Il titolo deriva da un termine nautico “deadweight tonnage”, ossia tonnellaggio di portata lorda] che calcola il carico complessivo di una nave per determinare la sua capacità di galleggiare e funzionare come previsto. White inverte volutamente tale significato, sfidando la nozione canonica di stabilità e indicando la possibilità di emancipazione attraverso la distruzione. Le opere – strutture angolari ondeggianti create da metalli manipolati in forme che rievocano ancore, lo scafo di una nave, carcasse o scheletri di mammiferi – combinano forza e fragilità. Forme materiali perdute o abbandonate che, attraverso il trattamento di White, diventano simboli di sfida.
Parte del procedimento ha comportato l’immersione delle sculture nel Mar Mediterraneo: gesto sia fisico che poetico per esplorare l’effetto trasformativo dell’acqua sugli oggetti materiali. Le opere che ne risultano mostrano la ruggine e l’ossidazione dei metalli, la frammentazione degli elementi organici come sisal, rafia e legname spiaggiato, oltre a portare con sé il persistente aroma dell’acqua di mare.

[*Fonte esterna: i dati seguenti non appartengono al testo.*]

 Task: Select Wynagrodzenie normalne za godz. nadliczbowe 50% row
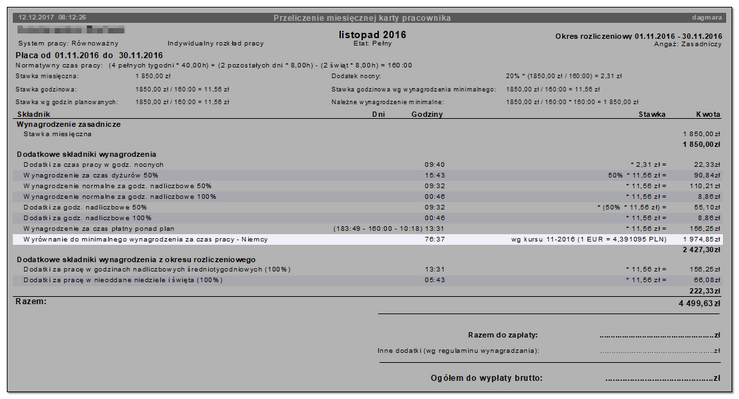tap(368, 186)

Pietro Ruffo si interroga sull’impatto dell’uomo sulla Terra, esplorando la legittimità del termine Antropocene e condensando nelle opere esposte la storia del nostro pianeta e della conoscenza. La mostra si articolerà nella grande sala del piano nobile di Palazzo Esposizioni e nelle tre sale adiacenti: nella sala più grande, L’Homme avant la Création de l’Homme, un lavoro lungo 21 metri, sarà inserito nell’installazione immersiva L’ultimo meraviglioso minuto che ricreerà l’atmosfera di una foresta primordiale. Al suo interno, i visitatori e le visitatrici potranno camminare tra le testimonianze di una storia antica offerte dalle opere circolari intitolate De Hortus.

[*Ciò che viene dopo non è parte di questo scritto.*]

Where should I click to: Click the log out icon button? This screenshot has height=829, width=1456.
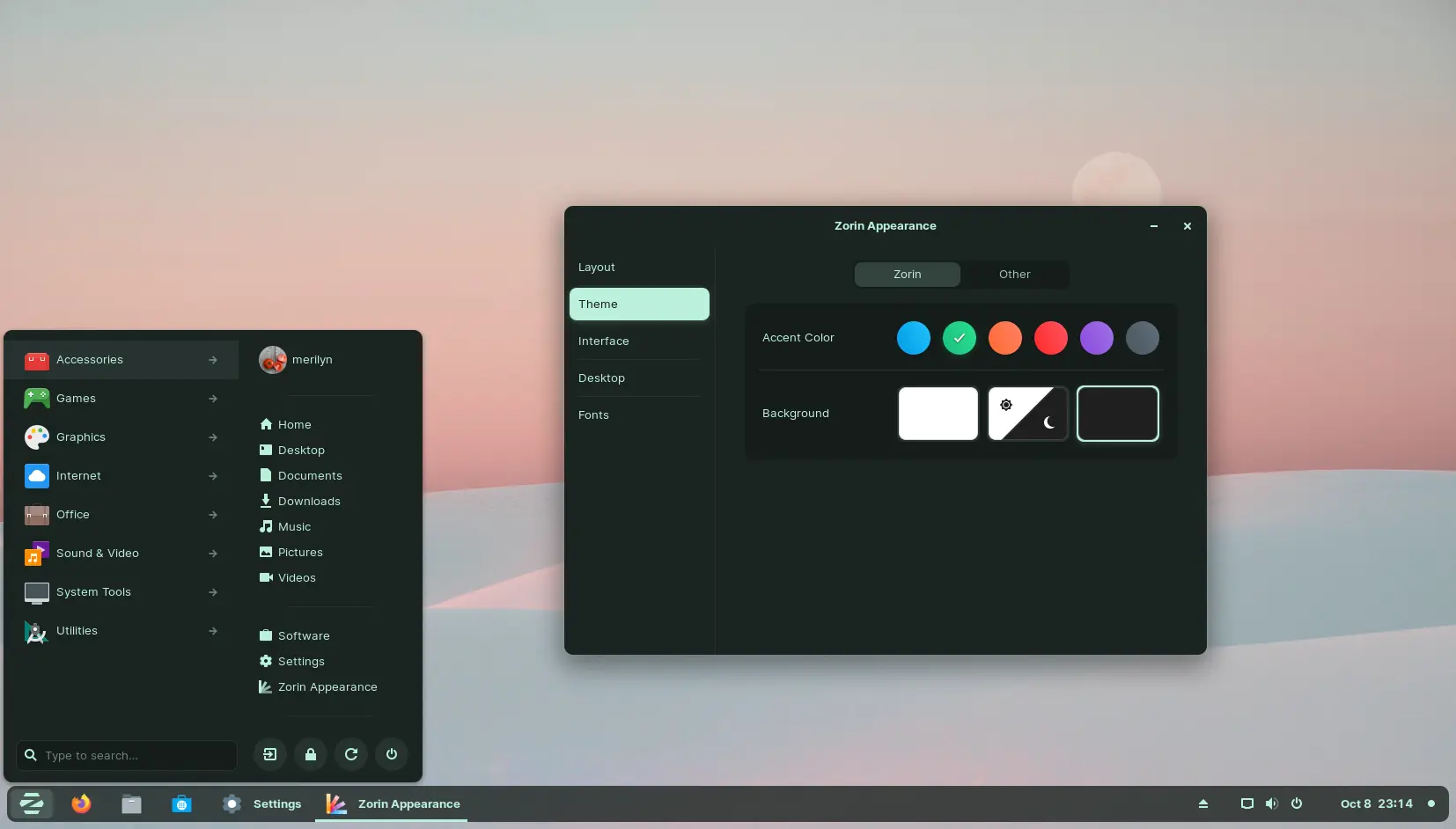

Il percorso espositivo proseguirà alla scoperta delle prime tracce umane riproposte attraverso cinque grandi quadri della serie Antropocene Preistoria. Successivamente, i visitatori e le visitatrici prenderanno coscienza del tempo, immergendosi nella video installazione Il Giardino planetario in cui la preistoria, il presente e il futuro sono raccordati in un unico orizzonte stratificato. La mostra terminerà con una riflessione su Roma, vista e sezionata nelle sue varie fasi storiche e geologiche: un palinsesto visivo creato appositamente per Palazzo Esposizioni, che pone sotto un unico sguardo millenni di evoluzione.
Dal 31 ottobre la Fondazione Sandretto Re Rebaudengo presenta tre nuovi progetti.
Silent Studio di Mark Manders, artista olandese che nel corso degli ultimi decenni si è affermato a livello internazionale per le sue innovazioni nel campo della scultura da un punto di vista concettuale e materico. La mostra presenta un’ampia selezione di lavori realizzati nel corso di oltre trent’anni, a partire da Short Sad Thoughts (1990) fino a nuove produzioni concepite appositamente per la Fondazione.
Your Mouth Comes Second, la prima mostra personale dell’artista newyorkese Stefanie Heinze, riunisce una selezione di opere recenti che riflettono le preoccupazioni centrali dell’artista: l’esplorazione della tenerezza e della vulnerabilità, la compagnia e l’integrazione dello spiritualismo antico e urbano.
Hearsay, mostra personale di Bekhbaatar Enkthur, vincitore del Premio illy Present Future 2023, presenta una nuova serie di opere di Enkhtur che indagano il potenziale simbolico e metonimico degli animali e degli esseri umani per esplorare il rapporto tra rappresentazione visiva e linguistica. Qui, creature fantastiche appaiono in bassorilievo metallico come immagine e forma, essere figurativo e figura del discorso.